» **SET TASK**: Write out the full patent excerpt on GPU job scheduling word for word.

» **PAGE EXCERPT**:
The embodiment discussed herein is related to a scheduling program, an information processing device, and a scheduling method.

It has been known that a processing performance is improved by using a graphics processing unit (GPU), instead of a central processing unit (CPU), to execute a deep learning application (hereinafter, referred to as deep learning application). In recent years, it can be said that the GPU is essential for execution of the deep learning application.

Japanese National Publication of International Patent Application No. 2022-515302 is disclosed as related art.

According to an aspect of the embodiments, a non-transitory computer-readable recording medium stores a scheduling program for causing a computer to execute processing including: predicting an acceleration rate that accompanies with execution of a deep learning model, with reference to an execution history of a program in which a type, a batch size, and an acceleration rate of the deep learning model are associated, based on information regarding a job to be processed for the deep learning model; and determining an order of a program that allocates a calculation resource, based on a prediction result of the acceleration rate.

The object and advantages of the invention will be realized and attained by means of the elements and combinations particularly pointed out in the claims.

It is to be understood that both the foregoing general description and the following detailed description are exemplary and explanatory and are not restrictive of the invention.

Since a unit price of the GPU is higher than that of the CPU, it is important to successfully share and use a small number of GPUs between a plurality of processes.

In a known job scheduler such as Slurm, since the GPU continues to be occupied from process execution start to end, it is not possible to simultaneously execute the jobs more than the number of GPUs. A job for which the GPU cannot be secured is input into a job queue and stands by until a process using the GPU is completely ended. Alternatively, a CPU having a poorer processing performance than the GPU is caused to process the job.

» **INFORMATION SUPPLIED**:
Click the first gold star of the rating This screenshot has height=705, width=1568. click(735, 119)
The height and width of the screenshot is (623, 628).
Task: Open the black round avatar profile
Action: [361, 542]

» **SOLUTION**:
The embodiment discussed herein is related to a scheduling program, an information processing device, and a scheduling method.

It has been known that a processing performance is improved by using a graphics processing unit (GPU), instead of a central processing unit (CPU), to execute a deep learning application (hereinafter, referred to as deep learning application). In recent years, it can be said that the GPU is essential for execution of the deep learning application.

Japanese National Publication of International Patent Application No. 2022-515302 is disclosed as related art.

According to an aspect of the embodiments, a non-transitory computer-readable recording medium stores a scheduling program for causing a computer to execute processing including: predicting an acceleration rate that accompanies with execution of a deep learning model, with reference to an execution history of a program in which a type, a batch size, and an acceleration rate of the deep learning model are associated, based on information regarding a job to be processed for the deep learning model; and determining an order of a program that allocates a calculation resource, based on a prediction result of the acceleration rate.

The object and advantages of the invention will be realized and attained by means of the elements and combinations particularly pointed out in the claims.

It is to be understood that both the foregoing general description and the following detailed description are exemplary and explanatory and are not restrictive of the invention.

Since a unit price of the GPU is higher than that of the CPU, it is important to successfully share and use a small number of GPUs between a plurality of processes.

In a known job scheduler such as Slurm, since the GPU continues to be occupied from process execution start to end, it is not possible to simultaneously execute the jobs more than the number of GPUs. A job for which the GPU cannot be secured is input into a job queue and stands by until a process using the GPU is completely ended. Alternatively, a CPU having a poorer processing performance than the GPU is caused to process the job.